Mr Cheney's efforts to airbrush his dark record in office have been called dishonest. This has been well-chronicled by investigative journalists and authors who have pointed to his hidden role in the Bush administration's most fateful choices in war: shifting the focus from al-Qa'ida to Iraq, promoting torture and allowing US intelligence services to spy on US citizens at home.

Mr Cheney has emerged as a man persuaded of the need to operate on what he calls "the dark side", in the struggle with Islamic terrorism. The unseen hand behind President George Bush, Mr Cheney's influence was unparalleled. He had a paramount role in decisions on war, the economy, the environment and was responsible for brushing aside long-standing prohibitions in the US military against torture.

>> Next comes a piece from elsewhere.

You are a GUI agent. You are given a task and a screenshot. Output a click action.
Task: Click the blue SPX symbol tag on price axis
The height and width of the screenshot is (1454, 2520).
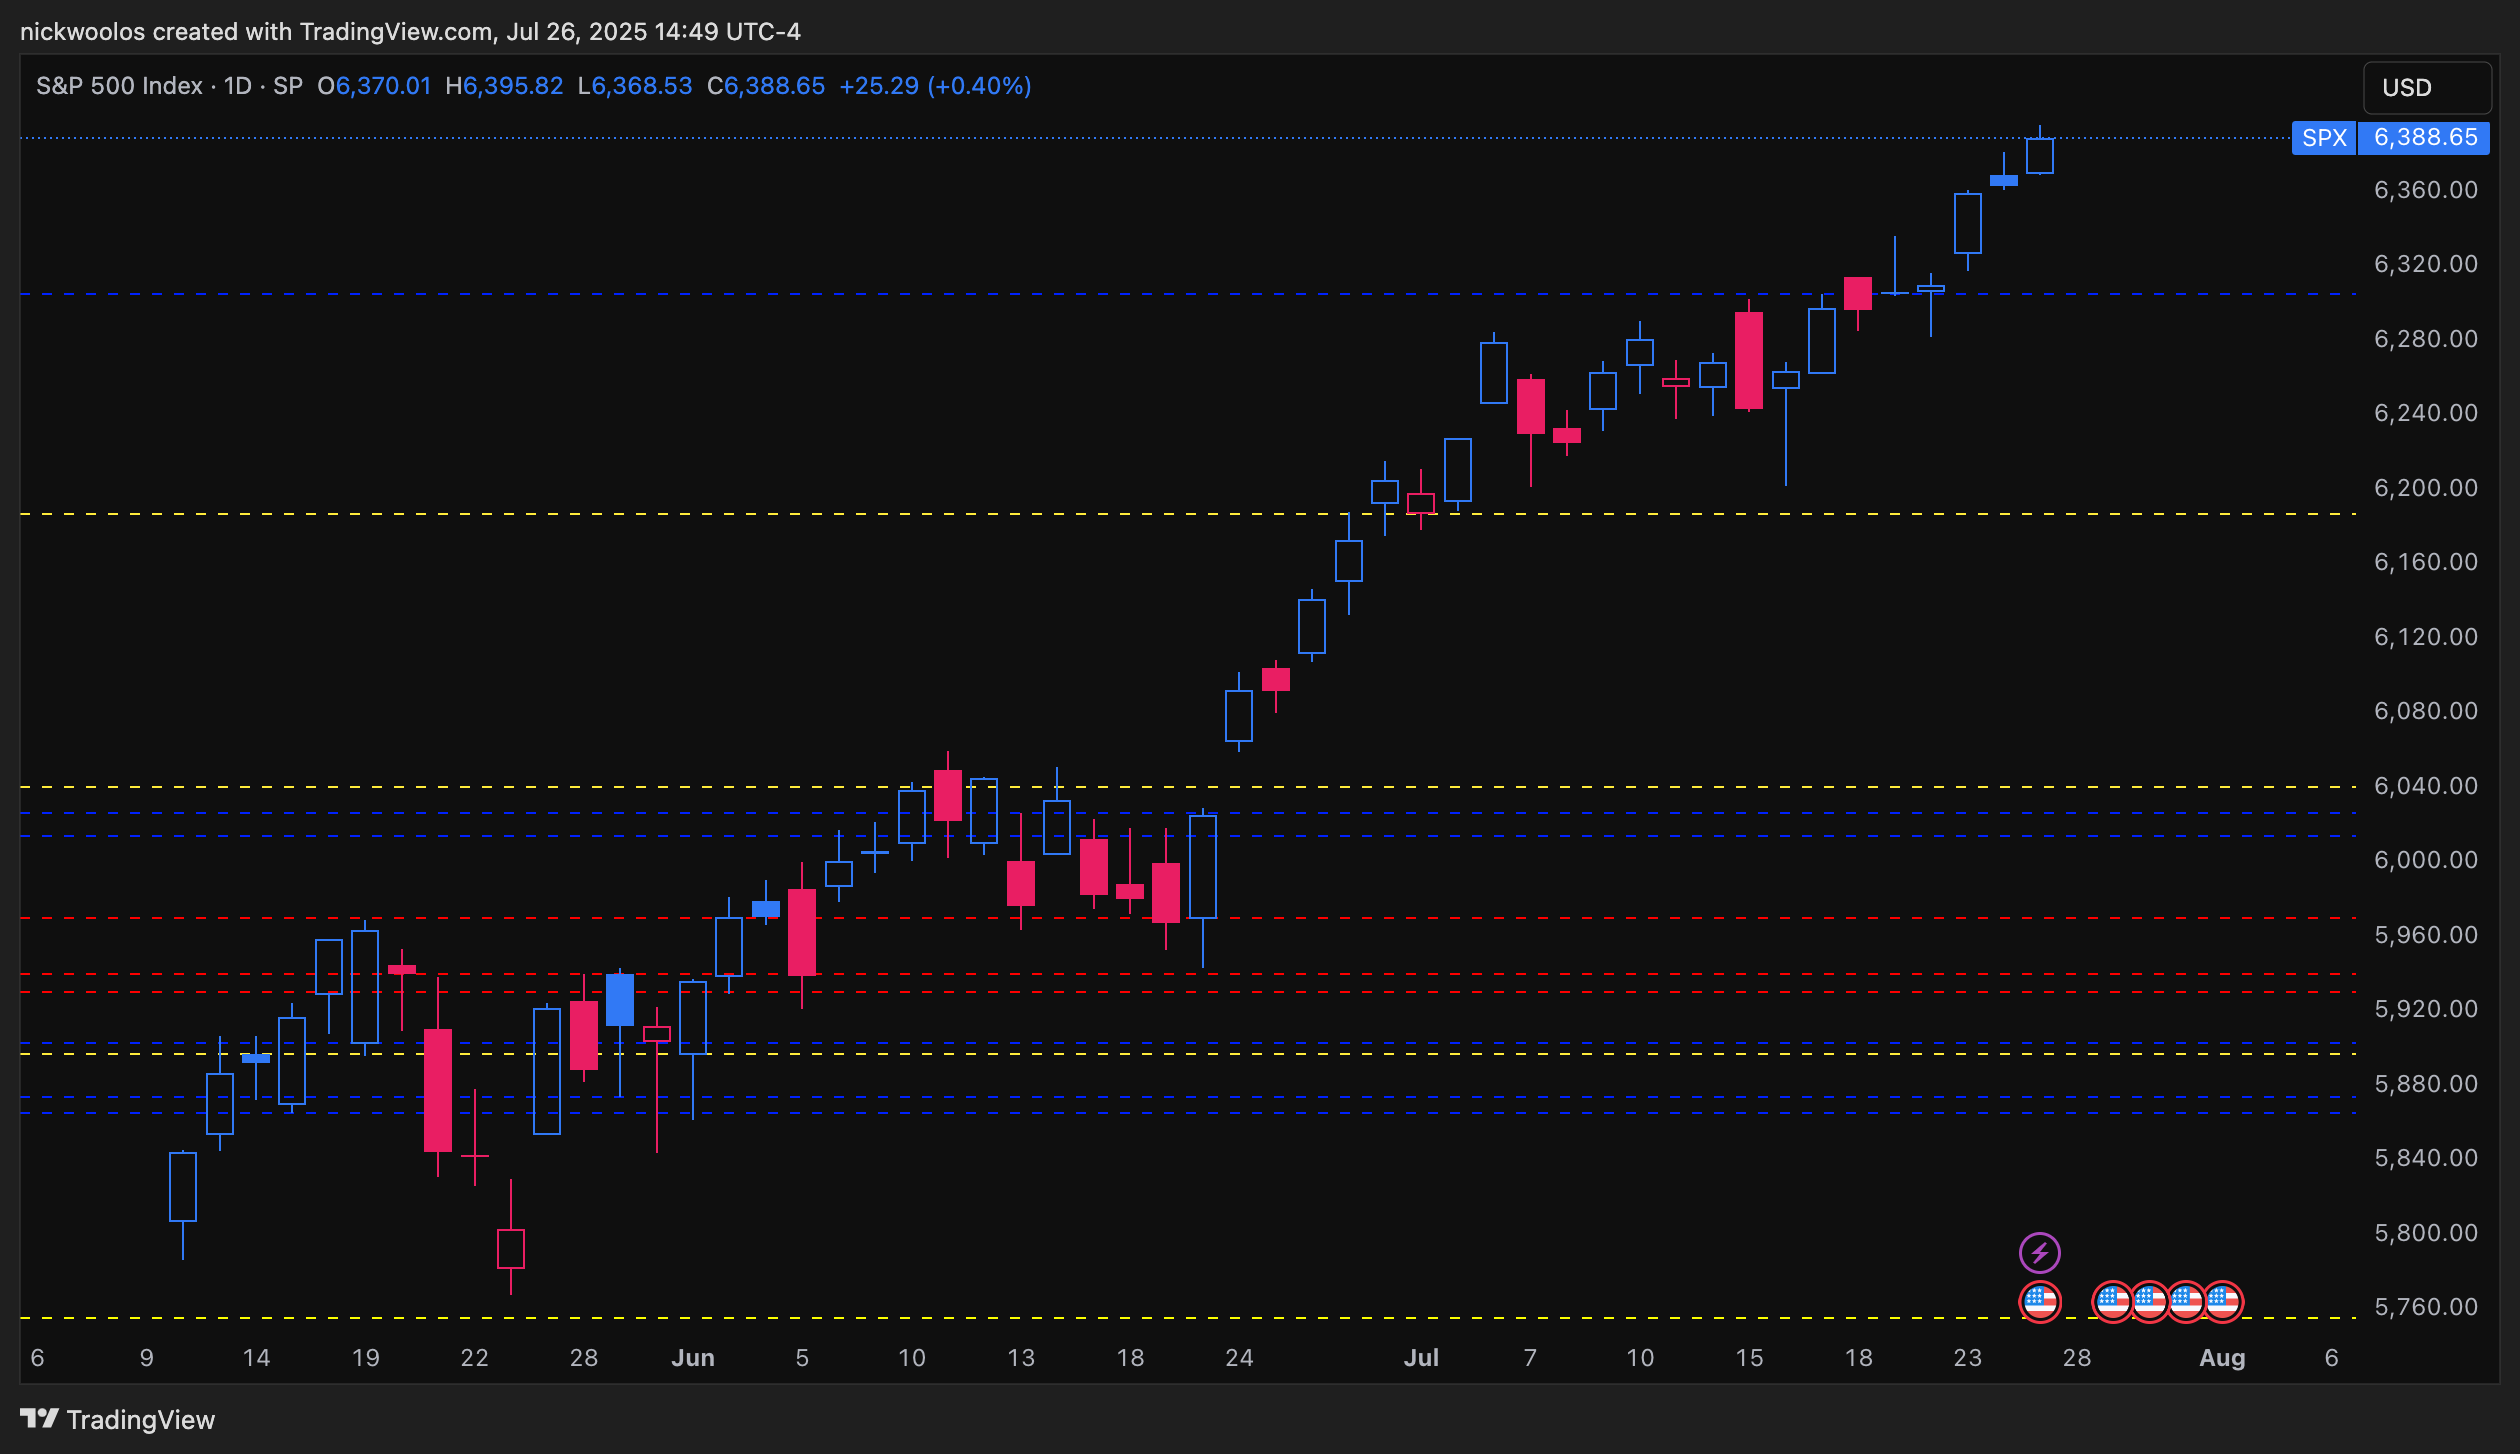point(2323,138)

It appears that Mr Bush was only dimly aware of the power being wielded by his vice-president. Mr Cheney would arrange to have crucial documents signed off by the President at their weekly lunches, bypassing the entire cabinet in the process.

And he emasculated the former secretary of state Colin Powell, turning him into a laughing-stock over Iraq's missing weapons of mass destruction and cutting off meaningful access to President Bush. It is also widely alleged that he undermined the rule of law and eroded the balance of power between the White House and Congress.

There will be another difference between the Cheney and the Biden vice-presidency. Rather than reside full-time in the grand vice-presidential residence on Massachusetts Avenue, Mr Biden and his wife, Jill, intend to commute to Washington by train once a week from their home and family in Delaware.